Dedicated to the Promotion of Fiber Arts of All Types
February 2020 Meeting
Our February program was our annual Spinners’ and Weavers’ Challenge. Each participant receives randomly selected “cards” (five for weavers and four for spinners). The “suit” of the card is an attribute of the project (e.g. draft, color, material). Each card contains a specification for that attribute. Each participant may eliminate one card. The resulting set of cards specifies the challenge.

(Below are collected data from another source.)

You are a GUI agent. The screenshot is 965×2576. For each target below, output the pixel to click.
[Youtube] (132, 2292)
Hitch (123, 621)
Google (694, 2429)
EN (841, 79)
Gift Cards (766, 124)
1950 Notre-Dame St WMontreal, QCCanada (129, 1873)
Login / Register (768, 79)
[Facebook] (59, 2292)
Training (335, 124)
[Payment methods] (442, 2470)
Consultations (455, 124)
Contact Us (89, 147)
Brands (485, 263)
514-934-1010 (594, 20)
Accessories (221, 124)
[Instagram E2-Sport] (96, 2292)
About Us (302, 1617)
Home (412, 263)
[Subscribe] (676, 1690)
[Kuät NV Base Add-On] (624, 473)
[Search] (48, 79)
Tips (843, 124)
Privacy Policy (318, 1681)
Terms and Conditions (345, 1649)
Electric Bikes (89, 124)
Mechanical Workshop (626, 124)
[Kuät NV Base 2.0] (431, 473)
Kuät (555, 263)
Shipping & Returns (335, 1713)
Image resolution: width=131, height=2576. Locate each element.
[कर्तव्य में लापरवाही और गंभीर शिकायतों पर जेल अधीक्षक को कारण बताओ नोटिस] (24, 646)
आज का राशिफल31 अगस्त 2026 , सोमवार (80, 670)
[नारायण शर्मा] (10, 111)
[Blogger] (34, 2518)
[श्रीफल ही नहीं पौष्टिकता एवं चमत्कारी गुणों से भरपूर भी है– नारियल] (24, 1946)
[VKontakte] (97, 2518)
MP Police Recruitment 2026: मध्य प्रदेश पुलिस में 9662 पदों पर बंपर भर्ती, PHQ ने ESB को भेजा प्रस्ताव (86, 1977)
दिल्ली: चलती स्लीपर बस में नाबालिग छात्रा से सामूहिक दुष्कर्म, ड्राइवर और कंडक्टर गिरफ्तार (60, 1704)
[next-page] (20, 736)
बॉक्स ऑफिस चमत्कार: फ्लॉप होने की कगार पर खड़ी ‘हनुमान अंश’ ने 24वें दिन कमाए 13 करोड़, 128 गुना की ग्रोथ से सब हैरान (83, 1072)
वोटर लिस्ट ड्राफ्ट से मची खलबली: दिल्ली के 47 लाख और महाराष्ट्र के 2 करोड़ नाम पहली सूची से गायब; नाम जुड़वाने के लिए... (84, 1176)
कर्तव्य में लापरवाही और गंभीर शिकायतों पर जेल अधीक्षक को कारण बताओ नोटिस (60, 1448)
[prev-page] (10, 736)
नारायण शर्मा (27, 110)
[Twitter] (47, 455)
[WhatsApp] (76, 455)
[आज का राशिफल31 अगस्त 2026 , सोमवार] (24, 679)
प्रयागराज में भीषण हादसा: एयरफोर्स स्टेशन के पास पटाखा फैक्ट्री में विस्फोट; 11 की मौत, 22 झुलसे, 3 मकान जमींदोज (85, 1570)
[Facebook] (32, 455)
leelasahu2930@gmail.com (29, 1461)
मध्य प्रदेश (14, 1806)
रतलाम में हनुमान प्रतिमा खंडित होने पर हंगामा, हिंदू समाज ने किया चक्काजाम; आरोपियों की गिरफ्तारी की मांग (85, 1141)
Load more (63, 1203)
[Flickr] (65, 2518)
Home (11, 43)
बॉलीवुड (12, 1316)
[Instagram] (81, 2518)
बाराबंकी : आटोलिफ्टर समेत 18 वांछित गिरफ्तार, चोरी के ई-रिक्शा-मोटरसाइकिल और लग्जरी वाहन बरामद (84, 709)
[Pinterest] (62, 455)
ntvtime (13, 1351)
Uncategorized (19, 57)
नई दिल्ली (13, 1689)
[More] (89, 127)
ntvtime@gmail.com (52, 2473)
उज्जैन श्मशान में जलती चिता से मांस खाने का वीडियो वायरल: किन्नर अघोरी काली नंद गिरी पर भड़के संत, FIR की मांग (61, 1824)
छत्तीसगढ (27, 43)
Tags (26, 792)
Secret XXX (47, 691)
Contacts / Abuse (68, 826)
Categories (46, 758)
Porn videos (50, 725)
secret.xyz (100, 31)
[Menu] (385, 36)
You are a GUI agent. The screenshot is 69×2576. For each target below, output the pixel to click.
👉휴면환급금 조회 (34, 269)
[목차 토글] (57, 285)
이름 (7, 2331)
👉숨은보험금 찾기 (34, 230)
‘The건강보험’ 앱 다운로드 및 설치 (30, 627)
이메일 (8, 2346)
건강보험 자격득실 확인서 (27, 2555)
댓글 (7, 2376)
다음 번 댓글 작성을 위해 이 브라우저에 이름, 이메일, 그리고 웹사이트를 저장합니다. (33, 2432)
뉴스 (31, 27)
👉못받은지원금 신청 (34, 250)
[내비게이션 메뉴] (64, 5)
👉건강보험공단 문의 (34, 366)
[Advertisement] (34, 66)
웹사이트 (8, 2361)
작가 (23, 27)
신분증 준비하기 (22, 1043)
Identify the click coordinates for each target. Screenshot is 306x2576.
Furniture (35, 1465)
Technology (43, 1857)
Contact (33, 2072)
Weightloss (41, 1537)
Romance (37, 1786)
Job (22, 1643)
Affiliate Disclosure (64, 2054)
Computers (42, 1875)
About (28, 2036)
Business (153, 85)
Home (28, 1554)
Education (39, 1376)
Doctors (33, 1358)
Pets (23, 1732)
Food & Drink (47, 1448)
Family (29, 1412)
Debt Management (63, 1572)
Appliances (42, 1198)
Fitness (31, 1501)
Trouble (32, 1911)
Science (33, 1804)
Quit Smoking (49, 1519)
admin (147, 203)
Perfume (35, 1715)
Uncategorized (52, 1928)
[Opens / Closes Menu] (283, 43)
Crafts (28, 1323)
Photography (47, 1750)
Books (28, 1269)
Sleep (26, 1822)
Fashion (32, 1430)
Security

Each artist created very attractive and interesting yarns and woven items in response. Each thoroughly engaged the interest of the audience with their descriptions of how they planned and then created their yarns and woven items.
Spinners
Donna’s card challenged her to spin a botanical fiber (flax, hemp, nettle, rose fiber, etc.) and create a texture in the yarn without adding new fiber. On the left she is holding pineapple fiber yarn she spun and on the right, rose fiber or hemp yarn. She concluded that flax and hemp yarns were relatively rough and easy to add texture to while rose fiber was very slippery and fine, making it hard to add texture . Pineapple fiber was intermediate, soft and smooth and able to hold texture. She was most impressed with the texture and interest of yarn in which she spun all the fibers together.Leah drew two cards that challenged her to spin mohair as thinly as she possibly could and to dye the fiber before or after spinning it. In the photo on the left, Leah is holding her lovely, impressively thin, 2 ply mohair yarn. She began with mohair locks, spun two very thin yarns which she then plied together and dyed. In the photo on the right is a skein of mohair yarn she spun to show how using different techniques with mohair can create very different types of yarn. For this yarn she first dyed the locks and teased them apart and then spun them around a core yarn. The result is a beautiful, soft and slubby yarn.
Sharon was challenged to fractal spin a multicolor hand-dyed braid, worsted weight. She divided the braid of roving into lengthwise sections of different thicknesses, spun the sections individually, and then plied them together to create her lovely yarn. Fractal spinning made the color changes more gradual and subtle along the length of her yarn compared to the color changes that would have resulted had she used a simpler spinning technique.Chris’s card challenged her to spin a 3 ply yarn using silk as a ply. She used her own hand-dyed wool when she spun two individual yarns in a clockwise direction. Next she plied them together in a counterclockwise direction to make a 2 ply wool yarn. For the third ply, Chris spun silk into yarn in a counterclockwise direction. Finally, to produce her very attractive cabled yarn, she spun the 2 ply wool yarn together with the single ply silk yarn in a clockwise direction.
Weavers
Margaret’s cards specified weave a piece with beading, in undulating twill, warp-faced, add a novelty and use two dye lots of the same color. Margaret eliminated “warp-faced” and wove three shawls in an undulating twill. In the photos above is her elegant undulating twill shawl that has beads on the fringe, the novelty of metallic gold weft, and two slightly different shades of gold in the weft that are discernible in the photos if you look closely.Margaret’s other two undulating twill shawls are shown above. On the left with a variegated weft and on the right with a 5/2 cotton warp and slubby cotton weft.Rebecca drew cards that specified that she use weft yarn from her stash, Ms and Os, sett no less than 20epi, with small geometric shapes, and analogous colors of the same value. This was her first opportunity to do a weaving of her own since opening Three Moons, and to meet her challenges, she wove this very attractive scarf in a honeycomb variant of Ms and Os weave that produces small circles and ovals. Rebecca’s 8/2 variegated cotton weft yarn was from her stash and contained a purple that was analogous to, and close in value to, her rich red violet warp which she set at 22epi.
Mandy’s cards challenged her to weave using yarn from the yellow 1/3 of the color wheel, with not less than 20 ends per inch, striped, mixed warp profile and overshot on opposites. She eliminated “overshot on opposites” and chose to use a mixed weft . The very handsomely patterned striped towels and sample above were Mandy’s first 8-shaft projects. The sample she is holding and two of the towels are in shades of yellow and related colors in her mixed weft. She wove them all with with 8/2 cotton warp at 22 epi and used 8/2 cotton and bamboo in her weft.Shelby’s challenge was to weave using a 12 dent reed, with alternate colors, borders and a stretchy texture, and in the form of a gamp or four weaves. She met her challenges with the four very attractive towels in the photo above. Their alternating colors and borders are obvious from a distance. To appreciate the four twill patterns that are in each towel, zoom in if you can. (Combining different twill weaves in a single piece can be very tricky.) Shelby also demonstrated that the towels were slightly stretchy (when pulled on their bias :-).